Olgun bir narenciye ağacında atmış bin kadar çiçek olduğunu okudum geçen gün bir kitapta*. Bunlardan sadece yüzde biri meyveye dönüşür. Yerine göre, çiçeğin meyve haline gelmesi beş ila sekiz ay alır.
Meyve olgunlaştıktan sonra
Birçok meyve olgunlaştıktan sonra kesilmezse ağaçta çürür ama narenciye değil. Olgun narenciye uzun süre ağaçta durur ama en güzel zamanında kesilmelidir çünkü lezzetinden kaybetmeye başlar. Toplanmazsa düşer ve yere çarptığı yerden başlayarak çürür. Susuzluğa dayanıksızdır denir ama yıllarca ve yıllarca sulanmadığı halde yaşayan portakal ve limon ağaçları gördüm.
Narenciye asıl dona karşı dayanıksızdır. Hava soğukluğu üç saat boyunca üç derece santigradın altında olursa meyvenin içindeki su donar. Soğukluk daha uzun sürerse ağaç donar ve ölür. Limonluk denilen şey Avrupa’da soğuk aylarda narenciyeyi soğuktan korumak için icat edildi.
Narenciyenin vatanı Çin’dir denir ama Mezopotamya’da milattan önce 4000 yılına giden narenciye tohumları bulundu. Anadolu’ya Büyük İskender’in milattan önce 300 yılı civarında yaptığı Hindistan seferinden sonra geldi. Akdeniz havzasında birçok yerleşim yeri kuran Yunanlılar narenciyeyi Filistin’e götürdü. Museviler sonbahar ayinlerinde kullandıkları için Akdeniz’e yayılırken narenciyeyi de beraberlerinde götürdüler. Akdeniz bu şekilde bir narenciye cenneti oldu.
Veba taşıyan fareler
Avrupa’ya narenciye veba taşıyan pireli farelerle beraber Çin’den geldi. İspanya’ya ise narenciyeyi Müslümanlar götürdü. İspanyollar Güney Amerika’da koloniler kurarken Cizvit papazları kıtaya portakal ve limon götürdü.

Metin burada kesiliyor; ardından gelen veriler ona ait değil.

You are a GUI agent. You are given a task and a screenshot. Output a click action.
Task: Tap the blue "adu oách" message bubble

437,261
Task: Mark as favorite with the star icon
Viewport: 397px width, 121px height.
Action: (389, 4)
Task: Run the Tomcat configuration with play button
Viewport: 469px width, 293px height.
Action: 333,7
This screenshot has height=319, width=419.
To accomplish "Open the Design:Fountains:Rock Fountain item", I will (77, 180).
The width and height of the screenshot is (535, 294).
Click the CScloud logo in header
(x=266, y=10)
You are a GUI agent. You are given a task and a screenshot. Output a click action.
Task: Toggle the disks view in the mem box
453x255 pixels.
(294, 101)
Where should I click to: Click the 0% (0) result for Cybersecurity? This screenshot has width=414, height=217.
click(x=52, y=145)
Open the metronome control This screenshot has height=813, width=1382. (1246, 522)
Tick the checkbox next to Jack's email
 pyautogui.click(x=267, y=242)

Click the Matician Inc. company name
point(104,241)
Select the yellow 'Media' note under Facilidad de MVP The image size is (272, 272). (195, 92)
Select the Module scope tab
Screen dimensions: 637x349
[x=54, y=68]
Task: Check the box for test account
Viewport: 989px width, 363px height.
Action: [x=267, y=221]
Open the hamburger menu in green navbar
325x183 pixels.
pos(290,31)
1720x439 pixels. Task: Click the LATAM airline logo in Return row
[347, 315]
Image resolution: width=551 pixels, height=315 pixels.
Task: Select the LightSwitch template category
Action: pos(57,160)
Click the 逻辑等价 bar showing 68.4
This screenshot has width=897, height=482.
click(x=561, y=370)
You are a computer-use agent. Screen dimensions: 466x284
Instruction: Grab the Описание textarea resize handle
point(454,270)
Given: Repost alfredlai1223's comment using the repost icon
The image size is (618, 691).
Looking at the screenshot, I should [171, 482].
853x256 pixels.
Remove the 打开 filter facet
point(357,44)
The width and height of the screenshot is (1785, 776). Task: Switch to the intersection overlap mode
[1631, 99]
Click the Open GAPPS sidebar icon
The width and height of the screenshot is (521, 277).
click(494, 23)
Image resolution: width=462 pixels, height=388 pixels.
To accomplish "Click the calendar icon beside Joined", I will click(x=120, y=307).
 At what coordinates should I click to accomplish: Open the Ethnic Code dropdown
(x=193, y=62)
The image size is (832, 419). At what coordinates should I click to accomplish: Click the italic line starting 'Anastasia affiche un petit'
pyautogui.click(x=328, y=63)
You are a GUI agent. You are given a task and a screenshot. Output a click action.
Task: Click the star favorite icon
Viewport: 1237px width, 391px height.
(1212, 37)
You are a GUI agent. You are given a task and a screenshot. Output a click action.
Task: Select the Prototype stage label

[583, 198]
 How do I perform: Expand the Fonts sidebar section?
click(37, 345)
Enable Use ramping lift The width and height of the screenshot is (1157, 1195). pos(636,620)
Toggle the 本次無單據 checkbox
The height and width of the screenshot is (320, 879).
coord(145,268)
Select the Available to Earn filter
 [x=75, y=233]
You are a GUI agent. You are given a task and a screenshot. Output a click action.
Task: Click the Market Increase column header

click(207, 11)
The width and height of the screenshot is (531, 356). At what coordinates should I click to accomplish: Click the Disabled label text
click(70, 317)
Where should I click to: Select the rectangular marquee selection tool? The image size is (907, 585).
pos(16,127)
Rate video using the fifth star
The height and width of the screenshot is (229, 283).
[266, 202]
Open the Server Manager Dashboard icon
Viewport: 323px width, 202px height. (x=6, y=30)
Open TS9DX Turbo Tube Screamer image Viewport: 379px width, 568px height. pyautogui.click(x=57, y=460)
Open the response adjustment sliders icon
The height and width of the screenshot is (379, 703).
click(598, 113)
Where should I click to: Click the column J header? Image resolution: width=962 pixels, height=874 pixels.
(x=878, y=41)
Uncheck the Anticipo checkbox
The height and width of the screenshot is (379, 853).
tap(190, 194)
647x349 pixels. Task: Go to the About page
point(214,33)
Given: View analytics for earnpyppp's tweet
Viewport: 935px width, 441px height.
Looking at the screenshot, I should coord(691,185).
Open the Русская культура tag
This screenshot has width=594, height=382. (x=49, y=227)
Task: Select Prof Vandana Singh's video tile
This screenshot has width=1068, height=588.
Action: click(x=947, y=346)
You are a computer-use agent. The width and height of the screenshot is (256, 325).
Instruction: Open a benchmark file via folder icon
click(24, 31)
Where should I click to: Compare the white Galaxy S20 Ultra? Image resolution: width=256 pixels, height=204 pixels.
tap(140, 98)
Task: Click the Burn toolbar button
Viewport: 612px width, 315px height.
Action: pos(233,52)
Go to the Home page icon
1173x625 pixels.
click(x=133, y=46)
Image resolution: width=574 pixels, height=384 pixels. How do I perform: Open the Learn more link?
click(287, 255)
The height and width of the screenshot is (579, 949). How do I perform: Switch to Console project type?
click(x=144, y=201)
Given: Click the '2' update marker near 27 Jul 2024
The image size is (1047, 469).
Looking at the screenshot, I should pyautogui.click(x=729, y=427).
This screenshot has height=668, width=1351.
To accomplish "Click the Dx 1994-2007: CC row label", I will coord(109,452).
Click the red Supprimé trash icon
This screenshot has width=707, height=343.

Yenmesi en hoş portakal türü Yafa’dır. Bende var. Eskiden Türkiye’de bulunurdu ama artık çok ender. Kokulu ve leziz meyve veren Yafa iki senede bir bol ürün verdiği için söküldü ve yerlerine çok ürün veren Washington gibi türler dikildi. Washington aslında Brezilya’dan gelir. ABD’deki bütün ticari bitkiler gibi narenciye de endüstriyel bir bitki haline getirildi ve dev plantasyonlar halinde çok uluslu şirketlerin eline geçti.
Benim bahçedekiler ise gece uyuduklarında masum Mezopotamya rüyaları görüyor.
Bu bahçede her ilkbahar dünyanın ilk ilkbaharıymış gibi beni şaşırtıyor.